Tuesday, December 17, 2013

Einstein was Agnostic (but so close to being a Christian)


Albert Einstein Agnostic


In the debate between atheists and believers, Albert Einstein has often been quoted supporting both sides. Arguably the greatest scientific mind known throughout history did not fall under either category. He was an agnostic, but if you explore his words, you’ll find that he was very close to being a Christian. Nobody knows where his opinions were at the time of his death, but throughout most of his life in the limelight he held a clear stance through his own form of ambiguity.


He was raised as a Jew but quickly turned away from those teachings as a child. He had trouble believing in a personal God, one that based His judgments on moral right and wrong. This is the point where proper education and exploration would have very likely converted him to a true believer, but he was so engulfed by his pursuit of understanding that he was never able to give thoughts of religious truths the time they deserved.


This is likely due to his attachment to the concept of pantheism.

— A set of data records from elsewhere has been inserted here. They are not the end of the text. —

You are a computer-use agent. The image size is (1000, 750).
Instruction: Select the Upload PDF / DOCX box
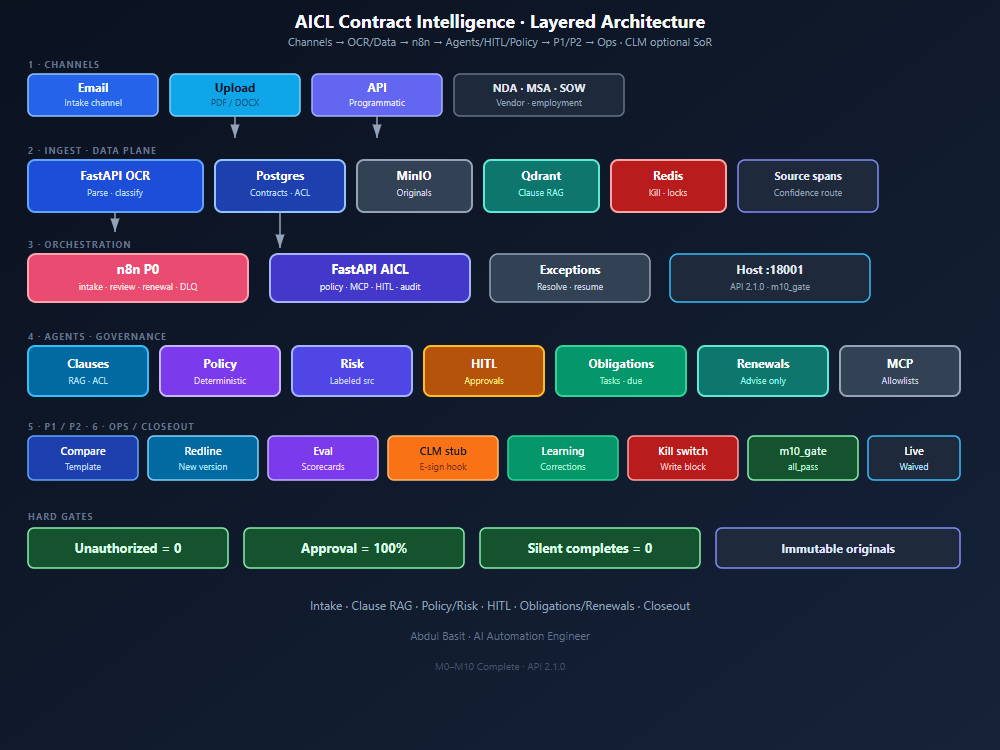[x=235, y=95]
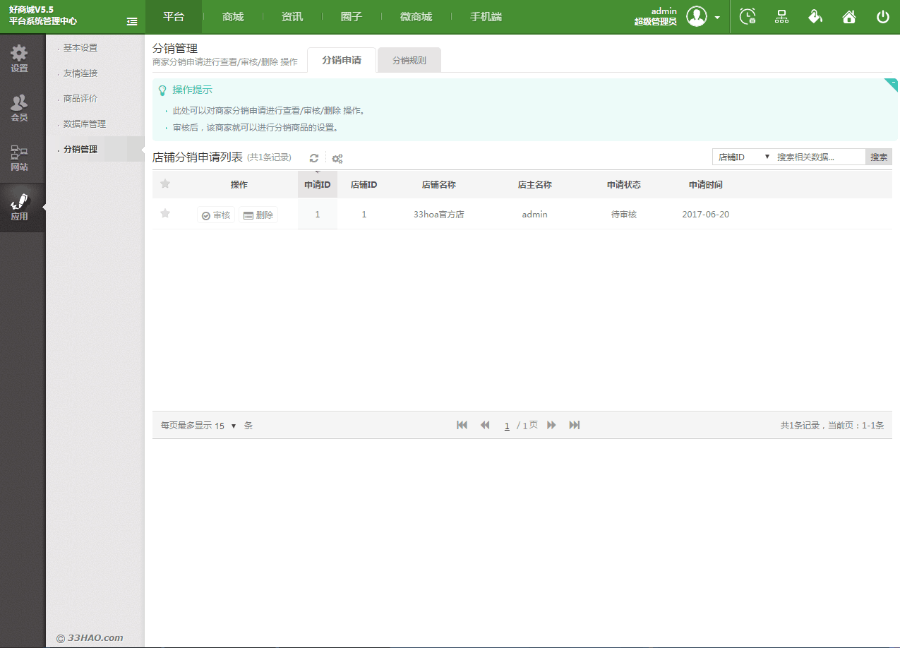This screenshot has width=900, height=648.
Task: Click the 删除 button for application 1
Action: pyautogui.click(x=258, y=215)
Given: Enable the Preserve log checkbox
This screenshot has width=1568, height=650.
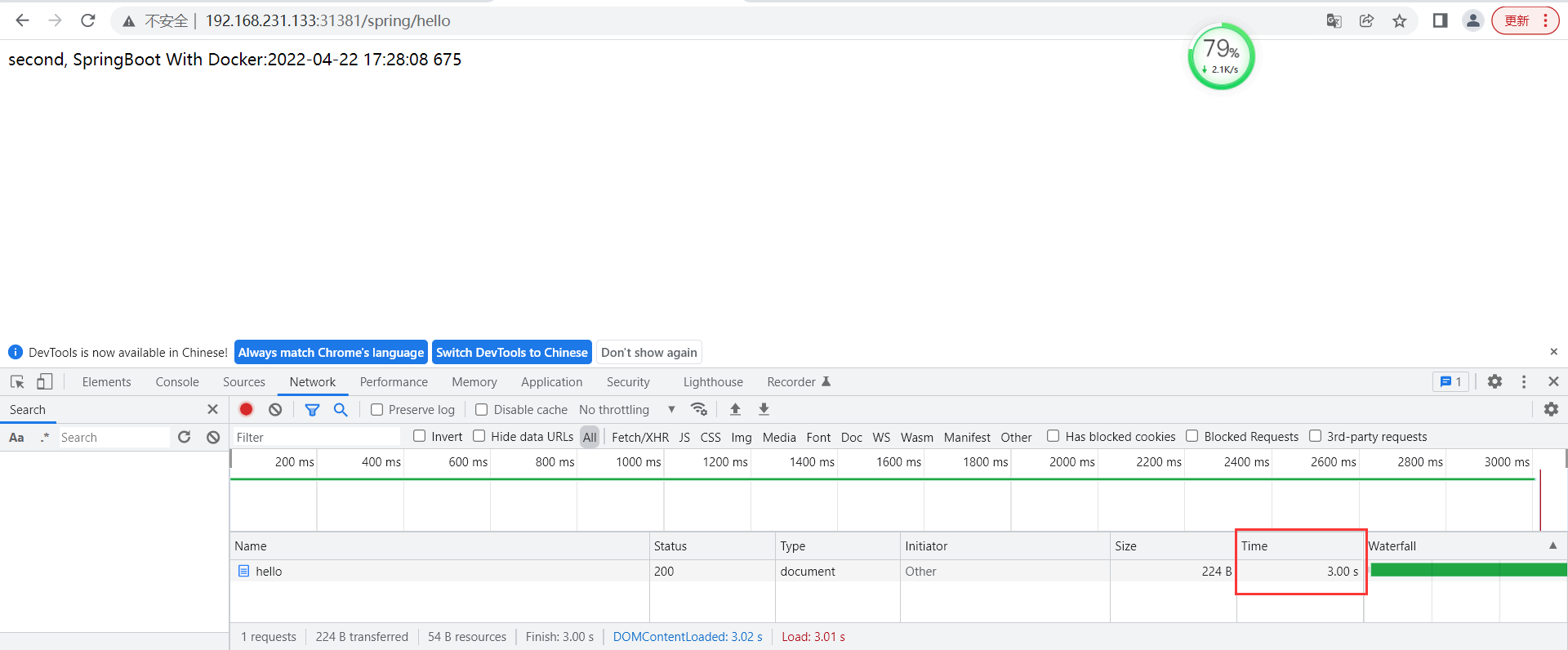Looking at the screenshot, I should (377, 410).
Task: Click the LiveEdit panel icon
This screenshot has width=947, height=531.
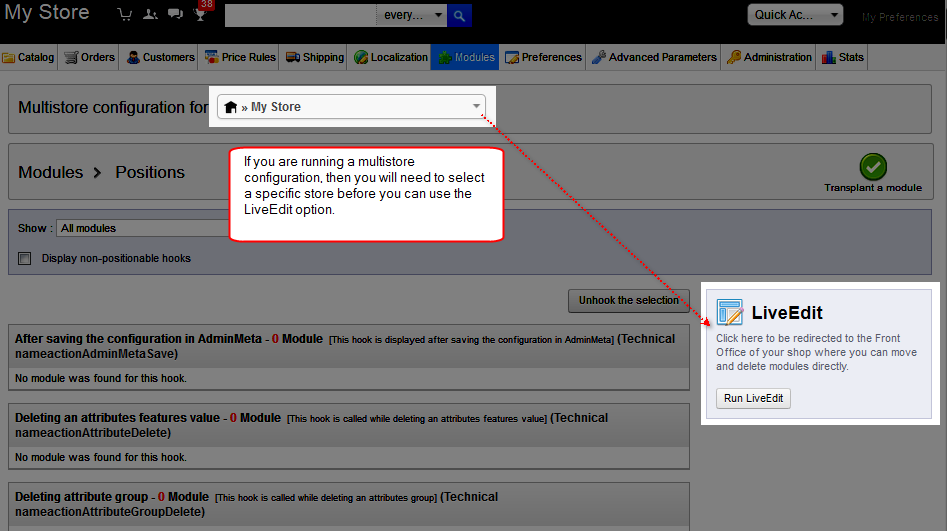Action: pyautogui.click(x=730, y=313)
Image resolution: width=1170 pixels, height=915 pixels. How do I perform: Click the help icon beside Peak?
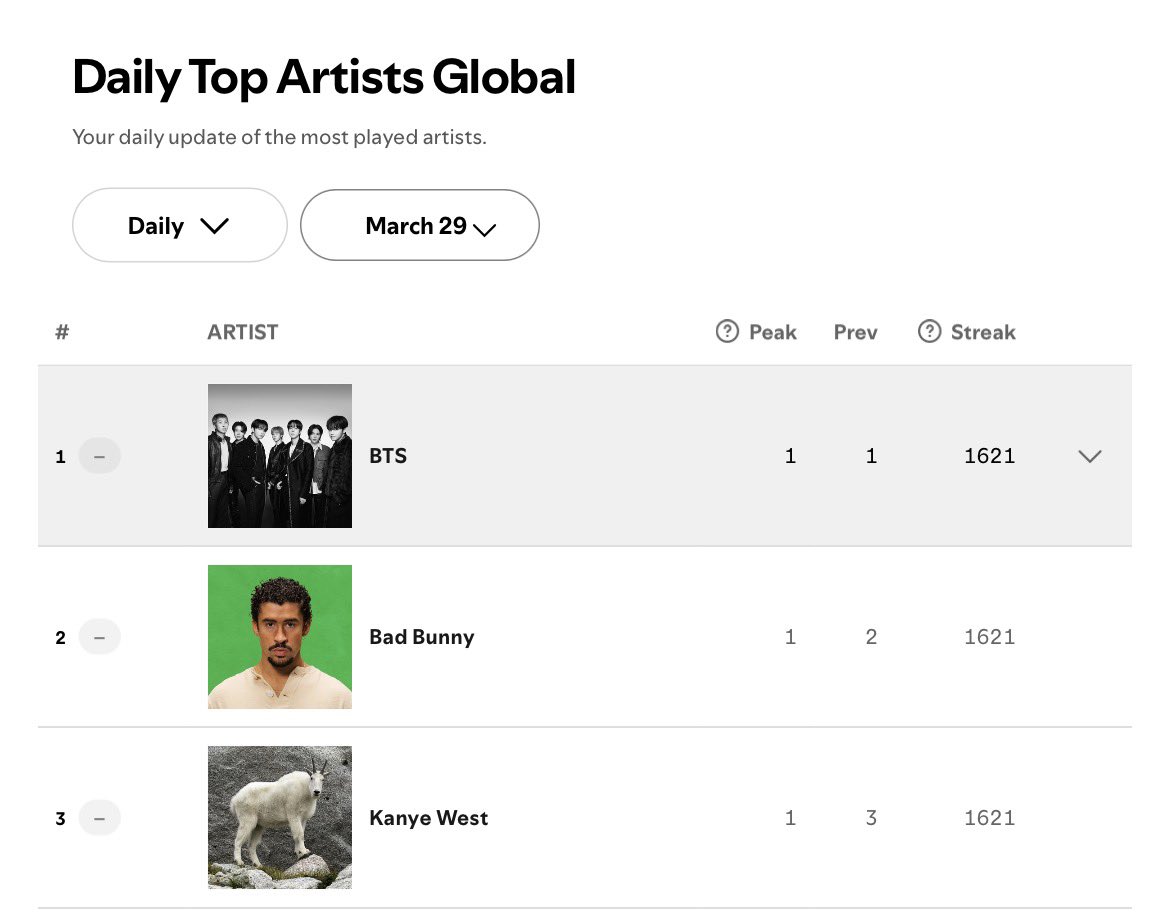[x=727, y=331]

While he never claimed to be a true pantheist, he admired the philosophies of Baruch Spinoza. The concept was that there is a unifying power in nature that mimics purposeful divinity. This made the most sense to Einstein because he could clearly see that there was an order to the universe that made it impossible for it to be a random occurrence, but he felt that the concepts of a deity to worship were “childish”. This is, again, where lack of understanding may have damned the man.


When answering a question during an interview with George Sylvester Viereck about the status of his belief in God, Einstein replied:



Your question [about God] is the most difficult in the world. It is not a question I can answer simply with yes or no. I am not an Atheist. I do not know if I can define myself as a Pantheist. The problem involved is too vast for our limited minds. May I not reply with a parable? The human mind, no matter how highly trained, cannot grasp the universe. We are in the position of a little child, entering a huge library whose walls are covered to the ceiling with books in many different tongues. The child knows that someone must have written those books. It does not know who or how. It does not understand the languages in which they are written. The child notes a definite plan in the arrangement of the books, a mysterious order, which it does not comprehend, but only dimly suspects. That, it seems to me, is the attitude of the human mind, even the greatest and most cultured, toward God. We see a universe marvelously arranged, obeying certain laws, but we understand the laws only dimly. Our limited minds cannot grasp the mysterious force that sways the constellations.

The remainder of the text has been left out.